The Laboratory of Alternative Energy and Nanotechnology represents a unique scientific and educational environment where innovative developments in renewable energy are seamlessly integrated with the training of a new generation of engineers. Through the close integration of research, practice, and education, the laboratory plays a vital role in advancing sustainable energy technologies and building scientific capacity.

CONCLUSION: ENERGY BEGINS WITH PEOPLE The transition to green energy is not only a matter of infrastructure. It is, above all, a matter of human capital.
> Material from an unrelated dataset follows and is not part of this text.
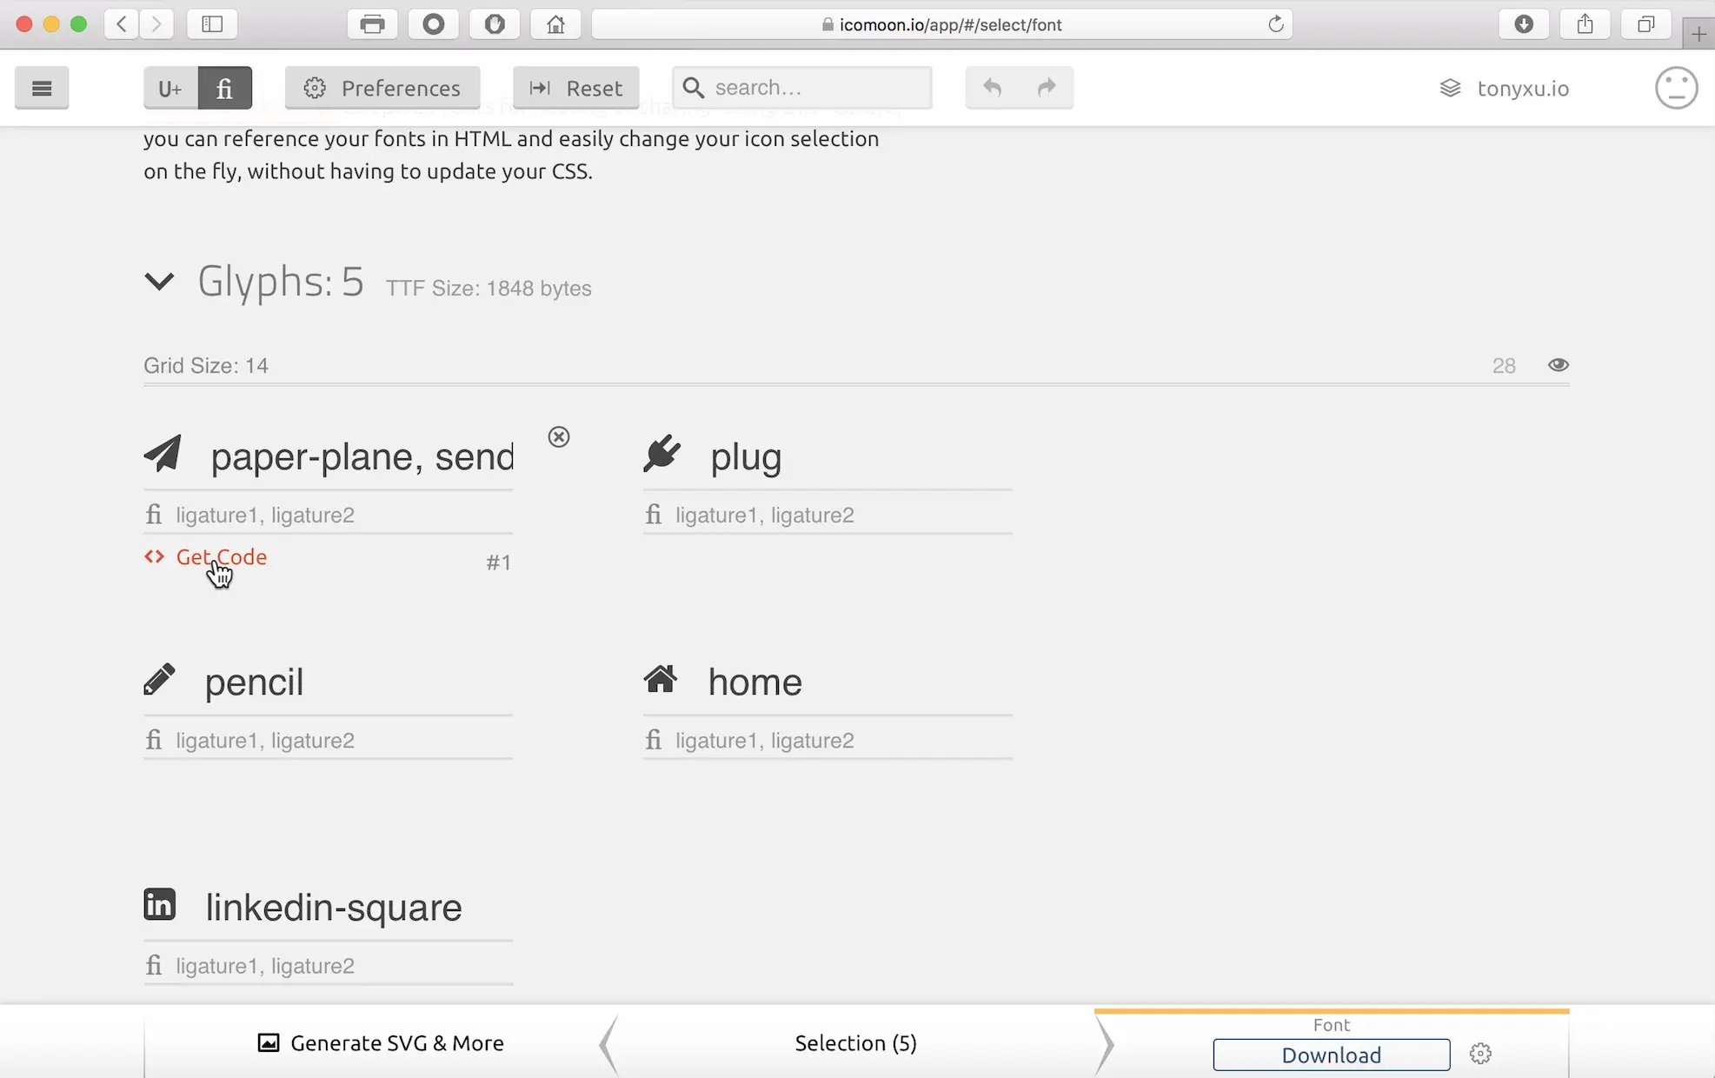Click the linkedin-square glyph icon
The image size is (1715, 1078).
(160, 905)
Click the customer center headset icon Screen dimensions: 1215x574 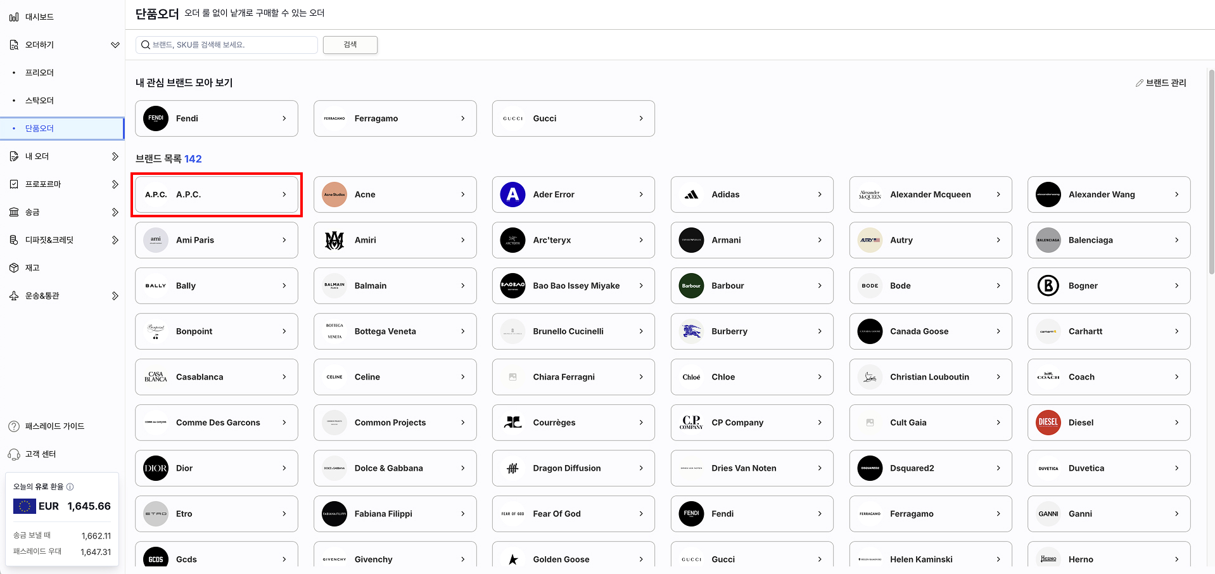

Universities play a key role in shaping the intellectual foundation of the future economy, laying the scientific and engineering groundwork for sustainable development.

The School of Materials Science and Green Technologies, together with its research laboratories, serves as a vital part of this system at KBTU, where education, science, and innovation converge. In the face of global challenges and climate uncertainty, this is where the engineers of the future are being trained—those who both understand why humanity needs energy and know how to create it for the common good using green technologies.